Days are getting easier to remember. I think it’s because I’m using my novel as the rubrick. Every day is measured in words written. Every day is defined by the section I’ve completed. Actually, when I finish this thing I’m probably going to lose all sense of time. The good news is I’m one or two days away from being done with the first draft. I edit as I go along, which means that by the time my “first draft” is finished, it’s actually on the third or fourth version. That’s not to say all the kinks have been worked out. I’m still making edits on the first book. But I feel somehow this second book is more solidly written. The plot was finally all worked out in my head by the end of the first book, and the writing has simply been more interesting. There’s more cohesion throughout, characters take more shape, become less stock and more nuanced. The themes have also shifted somewhat. The book does maintain focus on technology as a facet of humanity’s dark nature, but now I’ve tried to also move it toward love and the motivations of power.

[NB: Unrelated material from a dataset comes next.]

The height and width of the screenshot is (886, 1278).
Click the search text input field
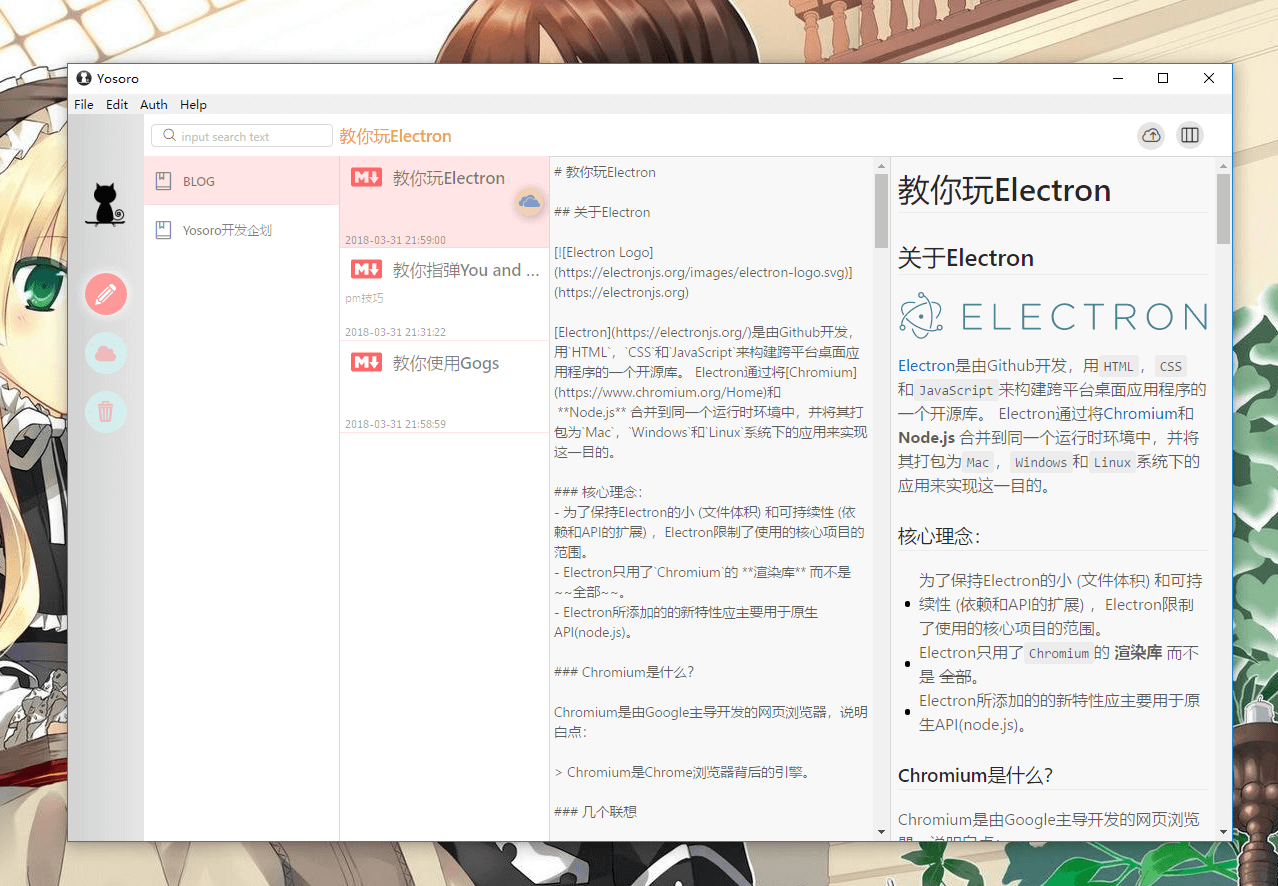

With my limited grasp of such things as politics and theology, I’ve tried to steer aside from those, though I do touch on them a bit.
I will admit, the book took a cynical turn about three quarters of the way through. It’s always been my intention to end it with the good guys winning and the bad guys getting theirs, but it seems plain to me that with my ideas firmly set in motion and the plot taking its twists and turns, the fact is, there are good guys, but they are merely players in the larger game of world domination, which is sadly occupied by all bad guys. So there’s some positive resolution, but it’s overshadowed by the larger and more insidious cynical, yet realistic situation at hand.

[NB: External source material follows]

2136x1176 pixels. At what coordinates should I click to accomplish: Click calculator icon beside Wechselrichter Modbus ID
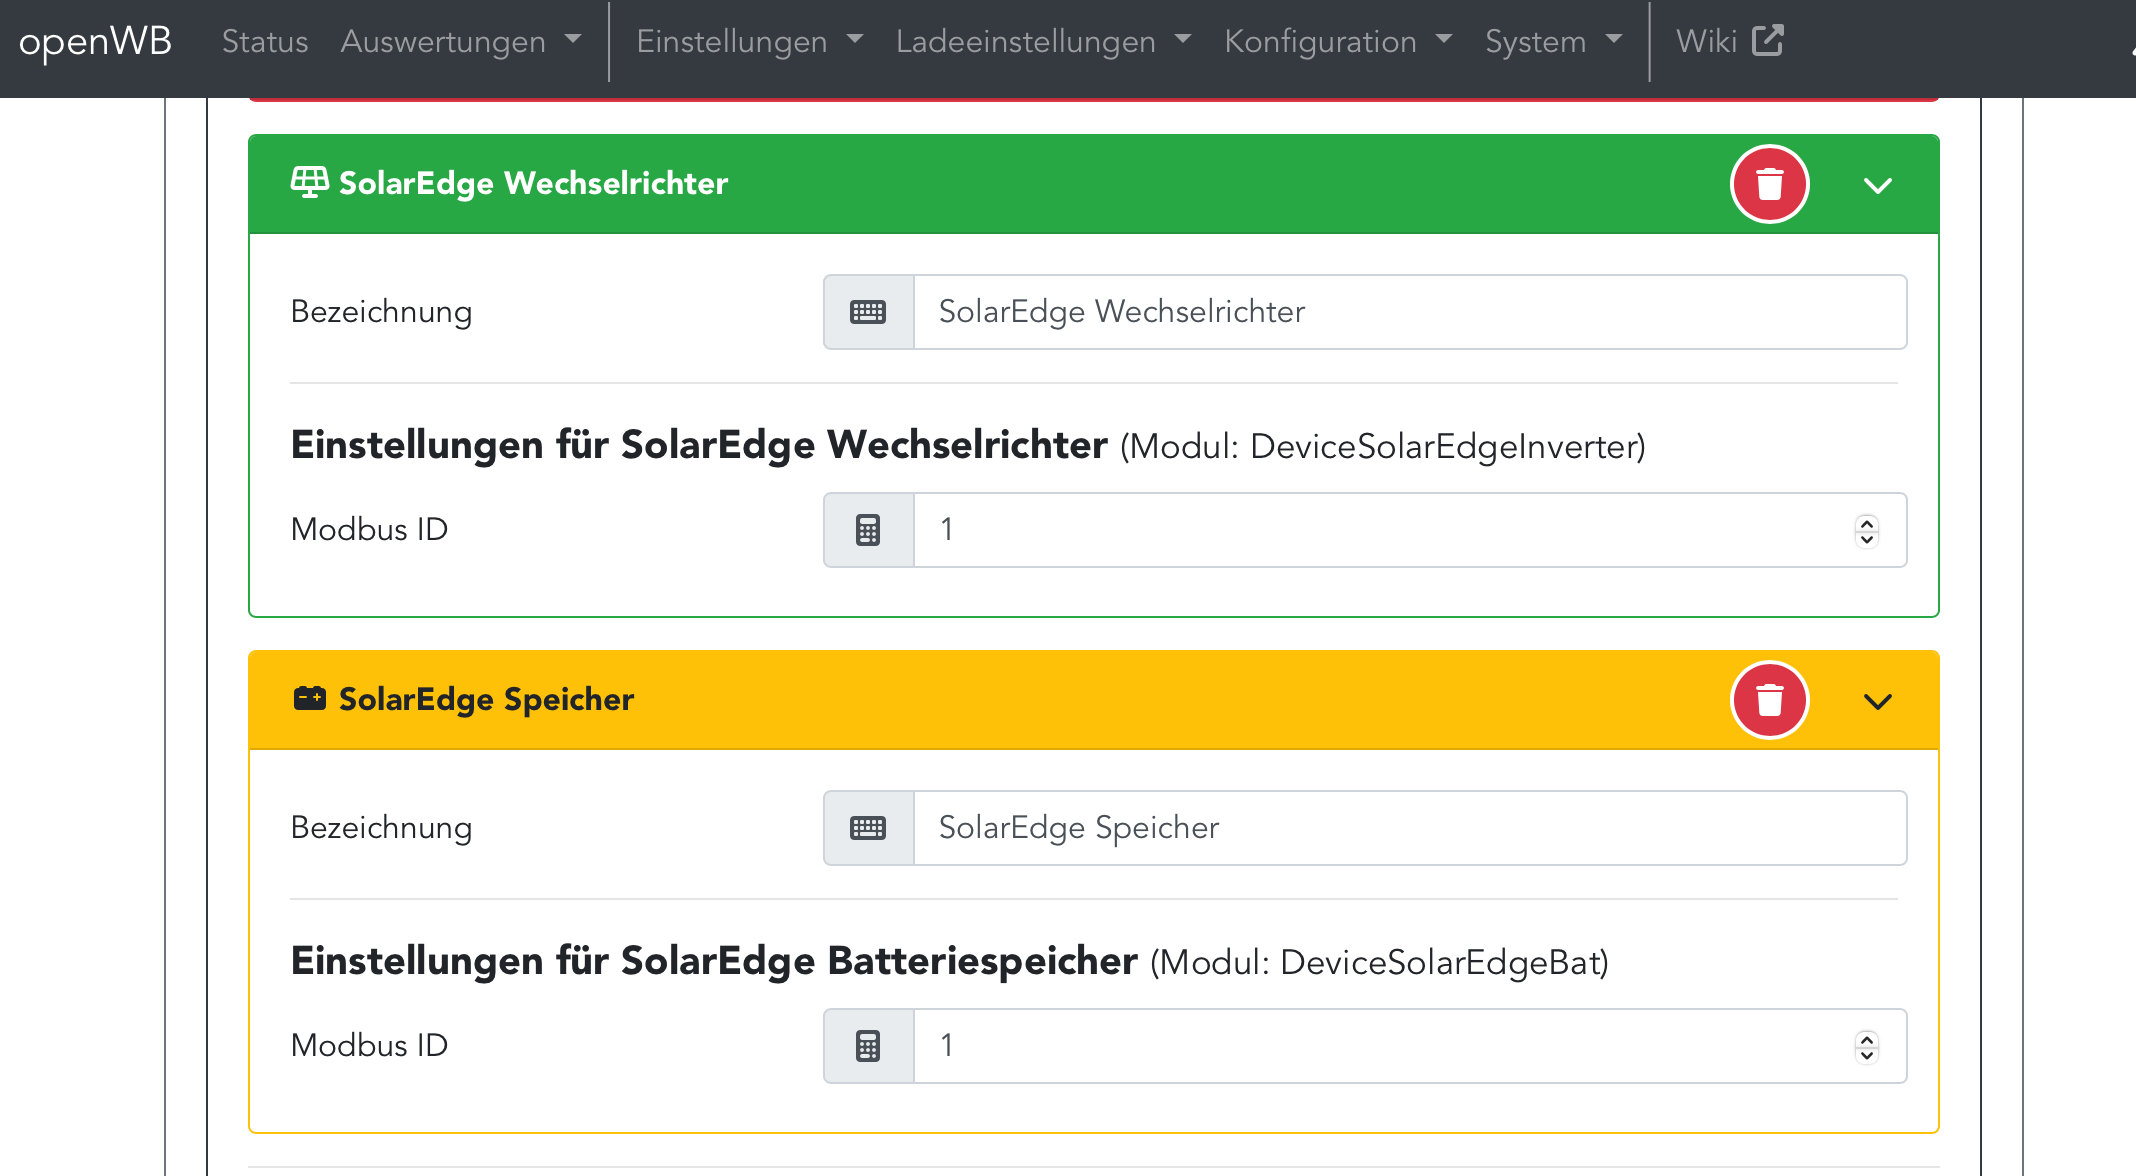(x=868, y=530)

I enjoy writing the book. I also occasionally enjoy writing about writing the book. But I can’t maintain that for quite as long. It’s the difference between experiencing a roller coaster and telling your friends waiting for you at the platform how exciting it was. It probably means more to me to read about the ongoing work than it is for you. I’d just as soon make the blog brief and spend the extra minutes on the novel.
Yesterday I missed my chance to write about 9/11, and it seems a little cheap to go back now and sermonize about how it changed my life. I spent yesterday evening at a Freedom Walk, a remembrance event with some military and NYPD speakers, my brother James being one of them, and then a small catered dinner in the Ronald Reagan Presidential Library, sitting under Air Force One. The entire affair was a pitch perfect exercise in remembrance. Parts of the evening were solemn and subdued, others were more joyous and thankful, and the tenor of the time was one of a simple message: Never Forget. It adds meaning to a day that would otherwise be like any other, and at a time when memory is short and history recedes further into the past, we look to a day like 9/11 to remind us, not just why we fight terror and injustice, but why we exist as a people and a nation. We have never been perfect, and never will. We’ve made mistakes along the way. Lives have been lost, and the world stands on an apex of decision: will we give in?
Never, because we haven’t yet forgotten. As long as we memorize the lines of that day, the police banners and the silence of the skies after the second terrible plane, remember the smoke and the fire and the floods of tears, we will never give in.
So I look to tomorrow, and I look to the day after that. It’s about as far as I can see these days. But the work continues, and we all have our busy lives to attend to. I hope we’ll see each other at the top of the hill.